椅子
今回は椅子についてお話したいと思います。
椅子については専門に制作されている作家も多く、とても難しい家具のひとつです。といっても、“腰掛け”と呼ばれるように腰を下ろし、安定すれば木箱や切り株一つでも、それが椅子であることに違いはありません。
しかし、より良い座り心地や、持ち運びやすさ、丈夫さ、見た目を求め、椅子は発達してきたのだと思います。
歴史上、椅子が権力の象徴として使用されていることも多く見られます。エジプトの王ファラオの椅子は足部に獅子の爪の装飾がほどこされ、全体は金箔で覆われ王の能力と富を象徴しています。英語では組織の指導者をチェアマンと呼び、比喩的にも椅子が権力を象徴する物として使用されています。
椅子の多くは、時の権力者によって注文制作され、時代の様式が強く反映された物となっています。これは建築様式の歴史に他ならず、ギリシャ、ロマネスク、バロック、ロココ等、建築物に合わせ、制作されてきました。権力者たちは、先代とは違った様式を求め建築家は意識的に新たな様式を生み出してきました。かつて建築家は、箱としての建物だけでなく、家具や、ドアの取手ひとつまでデザインしていたのです。

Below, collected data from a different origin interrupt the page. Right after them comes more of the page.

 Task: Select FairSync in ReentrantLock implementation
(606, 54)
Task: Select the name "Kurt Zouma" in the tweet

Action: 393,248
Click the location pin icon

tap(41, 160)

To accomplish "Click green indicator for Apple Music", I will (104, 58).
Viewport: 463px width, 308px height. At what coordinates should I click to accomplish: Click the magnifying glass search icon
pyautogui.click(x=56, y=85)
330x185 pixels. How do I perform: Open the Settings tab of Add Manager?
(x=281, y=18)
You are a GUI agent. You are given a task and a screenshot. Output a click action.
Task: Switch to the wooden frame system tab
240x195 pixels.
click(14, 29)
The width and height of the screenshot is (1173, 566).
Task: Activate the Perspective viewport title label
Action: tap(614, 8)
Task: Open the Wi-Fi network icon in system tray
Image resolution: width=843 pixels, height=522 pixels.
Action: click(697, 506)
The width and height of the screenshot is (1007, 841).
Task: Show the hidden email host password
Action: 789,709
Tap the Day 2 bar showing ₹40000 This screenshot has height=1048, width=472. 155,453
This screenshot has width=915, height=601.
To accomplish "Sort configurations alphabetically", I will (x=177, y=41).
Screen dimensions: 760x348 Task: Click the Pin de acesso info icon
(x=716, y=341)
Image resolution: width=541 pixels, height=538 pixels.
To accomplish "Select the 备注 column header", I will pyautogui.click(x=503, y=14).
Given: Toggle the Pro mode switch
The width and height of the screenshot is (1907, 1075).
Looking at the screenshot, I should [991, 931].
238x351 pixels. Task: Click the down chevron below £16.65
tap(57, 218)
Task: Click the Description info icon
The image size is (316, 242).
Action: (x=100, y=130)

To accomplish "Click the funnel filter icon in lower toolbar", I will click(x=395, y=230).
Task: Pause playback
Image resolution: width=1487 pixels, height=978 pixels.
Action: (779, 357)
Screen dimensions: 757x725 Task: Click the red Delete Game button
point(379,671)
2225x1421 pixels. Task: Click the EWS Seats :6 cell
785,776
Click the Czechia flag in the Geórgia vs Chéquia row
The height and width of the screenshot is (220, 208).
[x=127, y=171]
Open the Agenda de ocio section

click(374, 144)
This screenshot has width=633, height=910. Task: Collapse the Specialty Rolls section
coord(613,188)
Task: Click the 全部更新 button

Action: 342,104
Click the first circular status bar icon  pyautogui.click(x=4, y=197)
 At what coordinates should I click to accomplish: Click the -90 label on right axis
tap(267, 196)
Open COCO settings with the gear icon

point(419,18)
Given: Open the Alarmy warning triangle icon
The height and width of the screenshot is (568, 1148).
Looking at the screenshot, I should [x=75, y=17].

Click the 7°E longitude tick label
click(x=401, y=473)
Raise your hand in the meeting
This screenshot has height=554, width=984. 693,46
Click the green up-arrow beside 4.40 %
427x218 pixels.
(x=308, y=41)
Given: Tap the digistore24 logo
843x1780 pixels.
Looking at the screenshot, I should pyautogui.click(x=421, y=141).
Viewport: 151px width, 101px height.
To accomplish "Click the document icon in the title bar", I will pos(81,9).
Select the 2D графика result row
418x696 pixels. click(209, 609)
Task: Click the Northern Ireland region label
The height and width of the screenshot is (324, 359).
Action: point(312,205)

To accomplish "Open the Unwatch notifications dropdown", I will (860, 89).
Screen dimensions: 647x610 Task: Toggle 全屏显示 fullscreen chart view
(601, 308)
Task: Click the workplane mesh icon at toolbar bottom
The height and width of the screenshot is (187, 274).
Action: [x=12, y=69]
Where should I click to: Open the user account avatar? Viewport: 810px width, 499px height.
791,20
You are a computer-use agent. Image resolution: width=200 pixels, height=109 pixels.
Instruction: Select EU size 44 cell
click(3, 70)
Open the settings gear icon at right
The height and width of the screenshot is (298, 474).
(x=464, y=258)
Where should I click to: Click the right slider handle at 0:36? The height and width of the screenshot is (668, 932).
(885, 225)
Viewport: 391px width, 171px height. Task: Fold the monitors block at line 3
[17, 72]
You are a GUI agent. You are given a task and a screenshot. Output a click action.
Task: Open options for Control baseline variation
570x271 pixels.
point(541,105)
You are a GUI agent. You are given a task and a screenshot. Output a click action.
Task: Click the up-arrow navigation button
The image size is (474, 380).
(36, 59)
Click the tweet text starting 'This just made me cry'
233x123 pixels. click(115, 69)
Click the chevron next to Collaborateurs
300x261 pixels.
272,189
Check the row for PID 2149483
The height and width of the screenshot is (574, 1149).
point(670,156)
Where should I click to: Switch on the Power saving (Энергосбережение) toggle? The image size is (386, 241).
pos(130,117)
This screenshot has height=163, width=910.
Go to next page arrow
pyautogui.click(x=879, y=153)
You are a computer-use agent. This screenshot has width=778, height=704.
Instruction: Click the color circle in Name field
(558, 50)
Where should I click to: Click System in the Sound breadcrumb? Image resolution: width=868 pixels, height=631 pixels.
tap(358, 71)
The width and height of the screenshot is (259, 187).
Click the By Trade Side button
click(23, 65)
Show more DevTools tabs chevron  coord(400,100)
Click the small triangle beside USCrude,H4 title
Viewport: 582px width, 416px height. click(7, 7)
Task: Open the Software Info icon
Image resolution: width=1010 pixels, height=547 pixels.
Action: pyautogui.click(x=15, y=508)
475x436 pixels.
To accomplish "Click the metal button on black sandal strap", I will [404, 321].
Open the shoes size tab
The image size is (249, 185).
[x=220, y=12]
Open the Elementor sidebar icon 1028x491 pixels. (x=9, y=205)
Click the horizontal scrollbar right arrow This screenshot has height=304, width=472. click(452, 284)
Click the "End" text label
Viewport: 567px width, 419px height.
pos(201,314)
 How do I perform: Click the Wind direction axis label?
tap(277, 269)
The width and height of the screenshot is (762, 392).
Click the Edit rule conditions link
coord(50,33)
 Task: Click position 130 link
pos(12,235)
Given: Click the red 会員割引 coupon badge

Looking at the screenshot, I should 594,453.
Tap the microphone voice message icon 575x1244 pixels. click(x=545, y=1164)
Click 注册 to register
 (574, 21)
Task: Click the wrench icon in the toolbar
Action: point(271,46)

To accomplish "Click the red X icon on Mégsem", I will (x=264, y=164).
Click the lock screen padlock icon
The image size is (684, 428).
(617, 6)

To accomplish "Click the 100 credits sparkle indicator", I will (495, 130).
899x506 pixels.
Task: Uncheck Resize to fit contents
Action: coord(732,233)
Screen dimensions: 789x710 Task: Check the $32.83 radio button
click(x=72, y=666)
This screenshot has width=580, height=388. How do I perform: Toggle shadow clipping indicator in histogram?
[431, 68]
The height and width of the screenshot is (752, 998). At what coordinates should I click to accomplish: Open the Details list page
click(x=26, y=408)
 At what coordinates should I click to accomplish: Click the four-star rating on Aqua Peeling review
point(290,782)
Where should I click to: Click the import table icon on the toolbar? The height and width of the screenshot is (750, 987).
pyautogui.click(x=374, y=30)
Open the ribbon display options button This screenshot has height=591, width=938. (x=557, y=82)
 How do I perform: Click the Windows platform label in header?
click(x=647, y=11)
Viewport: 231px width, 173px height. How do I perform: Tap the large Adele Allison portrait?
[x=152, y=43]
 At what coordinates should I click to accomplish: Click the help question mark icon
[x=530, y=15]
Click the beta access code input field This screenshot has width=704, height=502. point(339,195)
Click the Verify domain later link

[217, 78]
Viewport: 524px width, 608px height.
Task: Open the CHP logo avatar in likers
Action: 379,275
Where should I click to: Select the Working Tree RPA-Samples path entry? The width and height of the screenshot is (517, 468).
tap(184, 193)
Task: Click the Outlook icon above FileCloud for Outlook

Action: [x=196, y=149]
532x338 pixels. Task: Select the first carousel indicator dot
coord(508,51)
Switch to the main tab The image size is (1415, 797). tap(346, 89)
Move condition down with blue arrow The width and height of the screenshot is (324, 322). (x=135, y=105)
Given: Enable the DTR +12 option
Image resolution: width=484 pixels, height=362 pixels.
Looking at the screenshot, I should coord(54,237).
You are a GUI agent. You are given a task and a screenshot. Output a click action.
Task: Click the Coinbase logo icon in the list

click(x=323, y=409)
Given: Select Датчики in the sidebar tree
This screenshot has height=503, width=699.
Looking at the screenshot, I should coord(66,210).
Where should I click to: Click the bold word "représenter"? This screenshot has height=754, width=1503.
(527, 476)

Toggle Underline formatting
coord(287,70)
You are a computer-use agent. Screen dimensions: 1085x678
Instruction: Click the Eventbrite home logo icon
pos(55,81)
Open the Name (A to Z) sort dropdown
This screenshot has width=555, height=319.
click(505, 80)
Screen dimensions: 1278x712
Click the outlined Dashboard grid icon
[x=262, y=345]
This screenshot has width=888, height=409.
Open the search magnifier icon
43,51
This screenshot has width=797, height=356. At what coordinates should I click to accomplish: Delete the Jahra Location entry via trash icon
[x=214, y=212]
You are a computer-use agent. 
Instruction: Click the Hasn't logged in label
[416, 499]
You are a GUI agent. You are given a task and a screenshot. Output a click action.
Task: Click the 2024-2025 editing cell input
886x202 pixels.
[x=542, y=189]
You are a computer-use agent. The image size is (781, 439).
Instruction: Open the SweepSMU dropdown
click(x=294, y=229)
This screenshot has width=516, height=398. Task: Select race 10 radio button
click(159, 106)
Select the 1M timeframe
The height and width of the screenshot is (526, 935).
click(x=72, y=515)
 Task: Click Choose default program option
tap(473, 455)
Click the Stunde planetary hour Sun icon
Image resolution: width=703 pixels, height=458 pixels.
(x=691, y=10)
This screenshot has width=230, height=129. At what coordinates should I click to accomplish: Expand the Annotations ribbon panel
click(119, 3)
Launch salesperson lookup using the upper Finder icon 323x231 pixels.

「椅子の歴史」として博物館などで示されるのはこのようなもので占められています。
しかし、それとは別に庶民の生活の道具としての椅子もあったのは確かです。それらの椅子は、日常的に使用されるため傷み、保存されている物は少ないのです。そのような椅子は、安価で修理しやすく、身近な材料で制作され、シンプルな構造を持っていたに違いありません。
キグミデザイン&クラフトではそのような“生活の道具”を目指し制作しています。